Tawam (Arabic: تَوَام, romanizedTawām), also Tuwwam, or Tu'am, is a historical oasis region in Eastern Arabia that stretched from, or was located between, the Western Hajar Mountains to the Persian Gulf coast, nowadays forming parts of the United Arab Emirates and western Oman. Although associated with the Buraimi Oasis (Arabic: وَاحَة ٱلْبُرَيْمِي, romanizedWāḥat Al-Buraymī), by historians working from documentary sources available in the 1950s and 60s, Tu'am is now thought to refer to the Christian patriachate of St Thomas the Apostle of the East and the location of the principal city and pearling centre on Siniyah island in modern Umm Al Quwain on the Western seaboard of the UAE.

It is marked by the twin settlements of Al Ain and Al-Buraimi on the UAE-Omani border, with the former in the UAE and the latter in Oman, and with Siniyah on the Western seaboard of the UAE.

Al-Ain is the main settlement in the Eastern Region of the Emirate of Abu Dhabi, located on the country's eastern border with Oman, where the adjacent town of Al-Buraimi is located. The region is located to the west of the Western Hajar Mountains and the Gulf of Oman, and in the vicinity of the Rub' al-Khali Desert. On the coast of the Arabian or Persian Gulf lies Jumeirah in the Emirate of Dubai, which was probably part of this region, as well as the major pearling town and early religious site now being uncovered at Siniyah.

The word 'Tawam' means 'twins' in Arabic, and was thought to refer to a pair of alfaj (water channels) in the Buraimi region, as identified from the works of people like Salil ibn Raziq in the 19th century, Al-Tabari and Al-Muqaddasi in the 10th century. However, contemporary archaeological and archival research has strongly identified Tu'am with Thomas the Apostle, particularly after the recent archaeological work carried out at Siniyah by Timothy Power, an archaeologist and professor based in Abu Dhabi who helped to found the Buraimi Oasis Landscape Archaeology Project.

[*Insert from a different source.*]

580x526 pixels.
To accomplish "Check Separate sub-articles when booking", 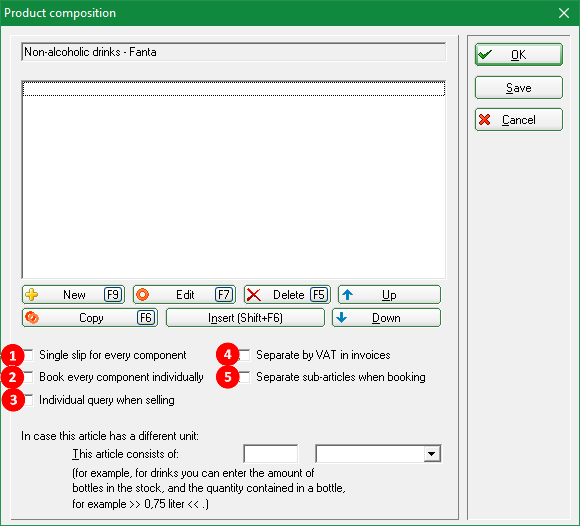I will [x=245, y=377].
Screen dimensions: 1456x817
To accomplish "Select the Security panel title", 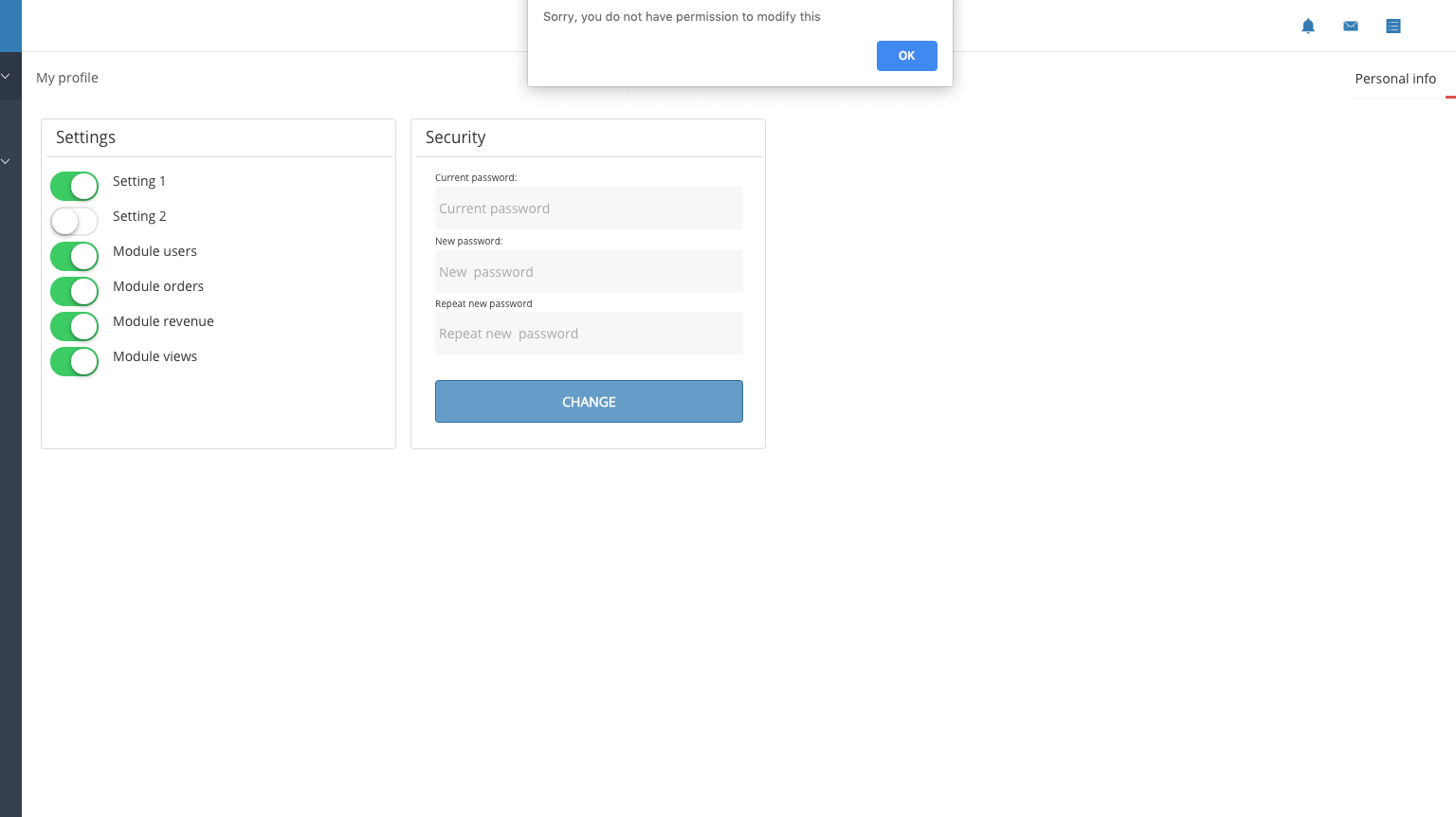I will pos(456,137).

In the mid-19th century, an Omani scholar, Salil ibn Raziq, basically said that Buraimi used to be called Tawam. People picked up on that but have never critically examined the earlier sources. Al Tabari writes of a Persian sphere of influence along the Batinah plain of Oman and an Arab sphere of influence in the interior with its capital at a place called Tawam. In that he deals with the events of 893/94, in which there is a dispute amongst different local factions about who should rule in Oman. One of these factions approaches the Abbasids for outside assistance. The faction who do this are called the Bani Sama and they are based in Buraimi before they base themselves in Sohar, call themselves the Wajihid Dynasty and assume the leadership of the whole region.

— Timothy Power.

The identification of Tu’am with Al Ain and Buraimi was reproduced uncritically by British colonialists and Arab nationalists in the 1960s and ‘70s, which coincided with the creation of the United Arab Emirates. The result was a roundabout and hospital in Al Ain named after Tu’am, an attempt to give deep roots to the new nation.